┌─ Raw data

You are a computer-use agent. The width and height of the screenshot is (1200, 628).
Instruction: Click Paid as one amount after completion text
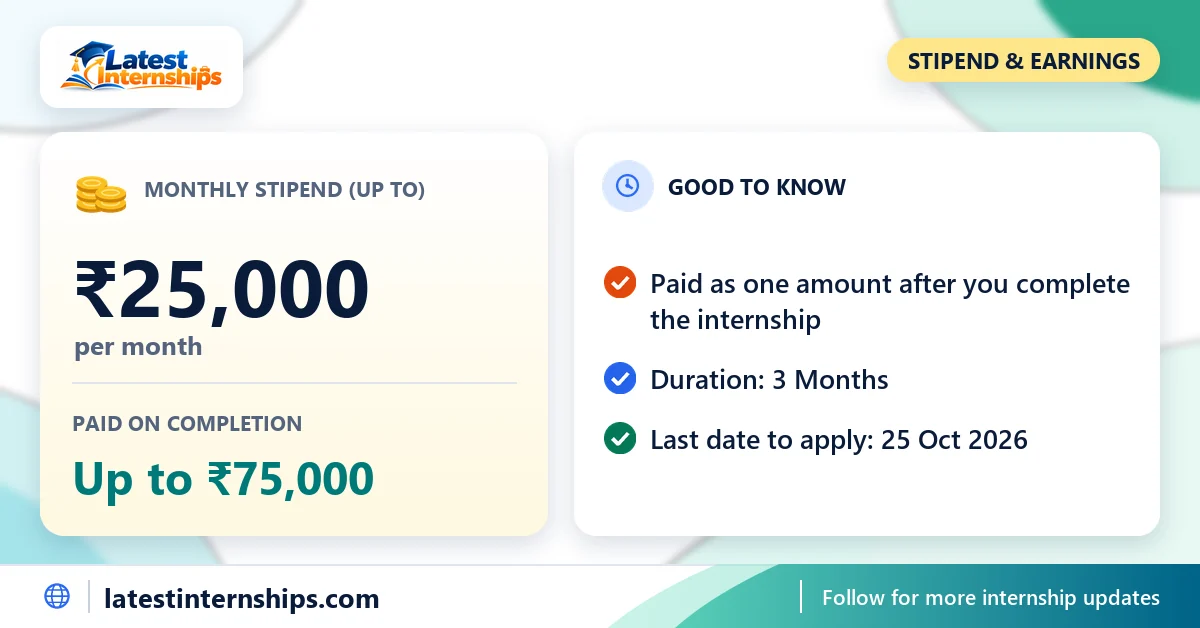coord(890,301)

└─
┌─ Raw data

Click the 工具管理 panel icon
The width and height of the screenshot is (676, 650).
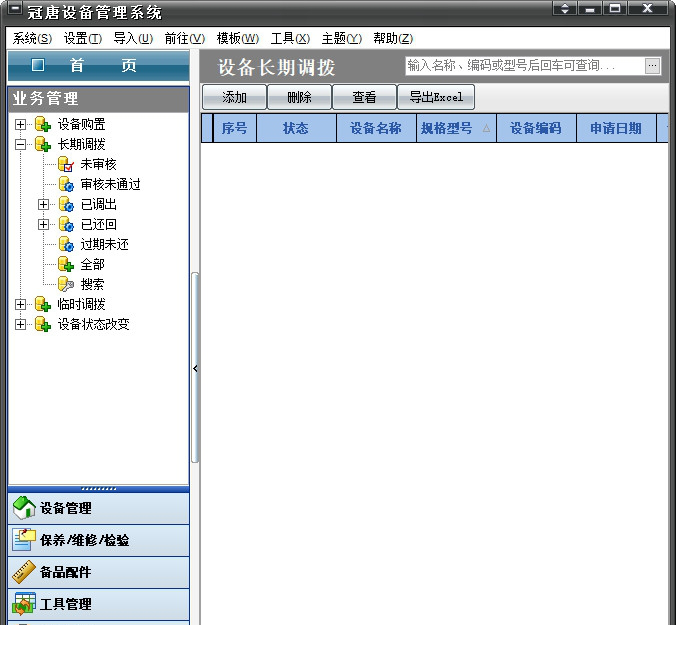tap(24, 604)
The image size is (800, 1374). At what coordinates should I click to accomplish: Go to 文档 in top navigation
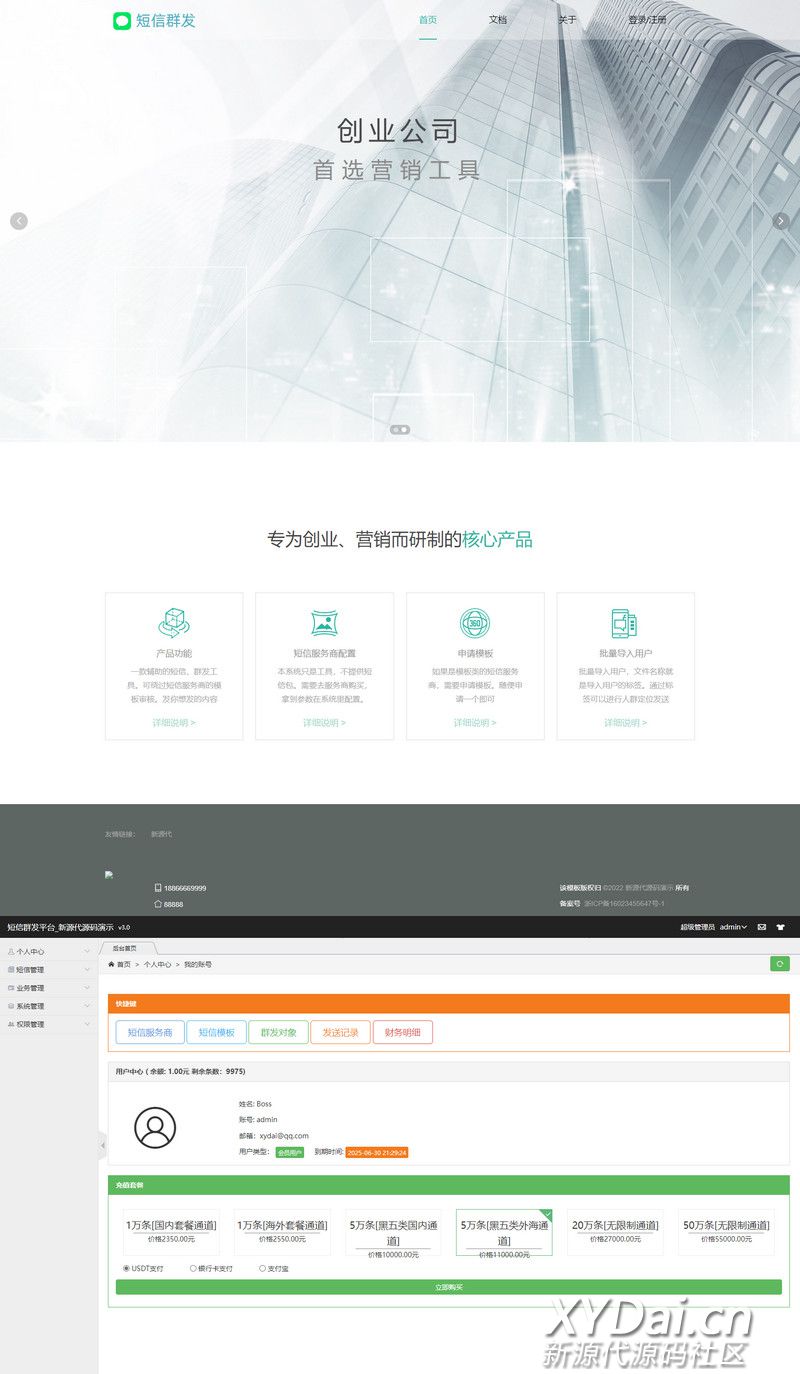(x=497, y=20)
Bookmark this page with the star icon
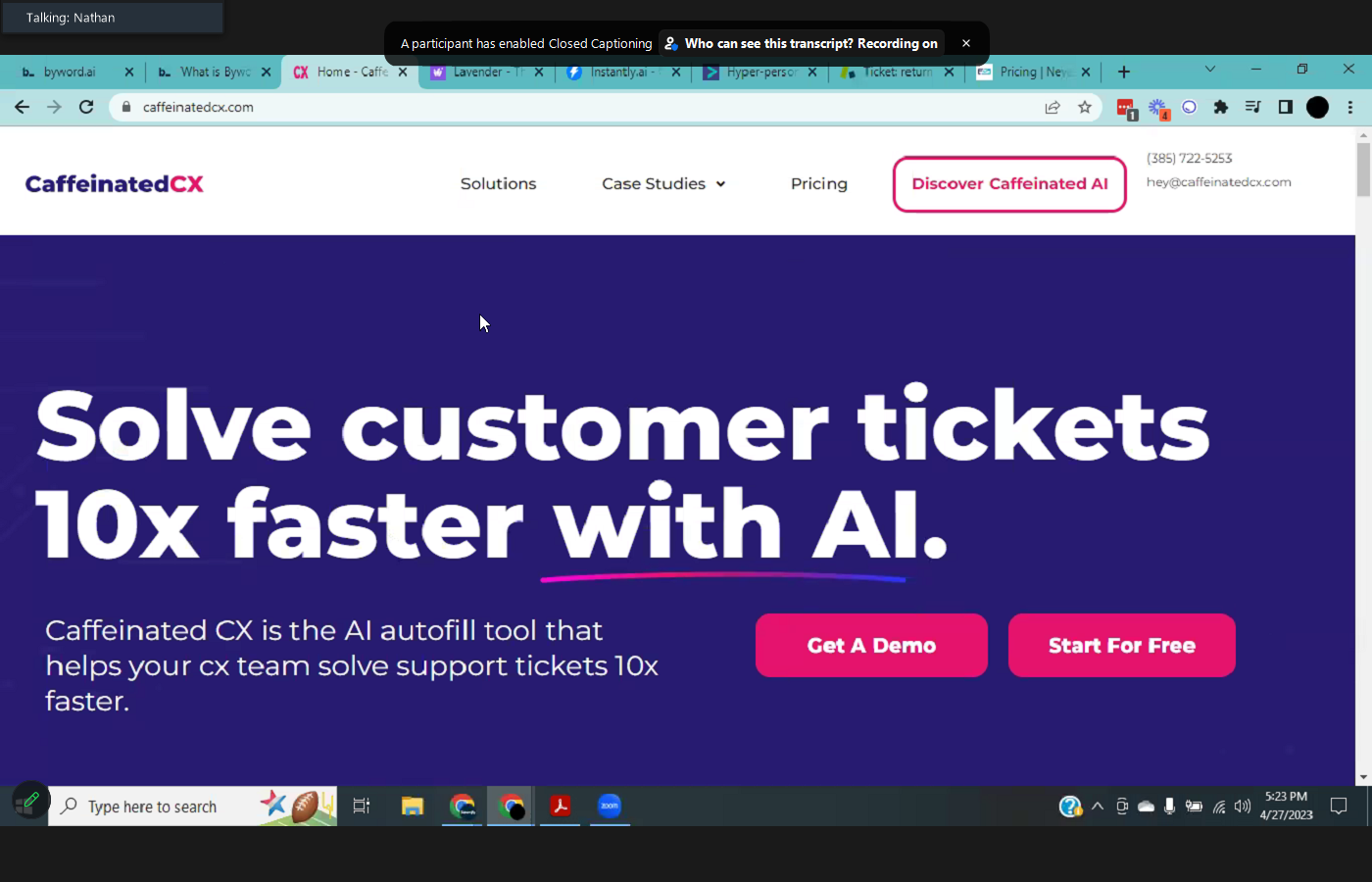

└─

Task goal: Set the pictures aside and retype exactly the lines above from the line with "The width and height of the screenshot is (676, 650)." to the line with "Bookmark this page with the star icon", both included, adding no others.

Response area:
The width and height of the screenshot is (676, 650).
tap(24, 604)
The image size is (800, 1374). At what coordinates should I click to accomplish: Go to 文档 in top navigation
(x=497, y=20)
Bookmark this page with the star icon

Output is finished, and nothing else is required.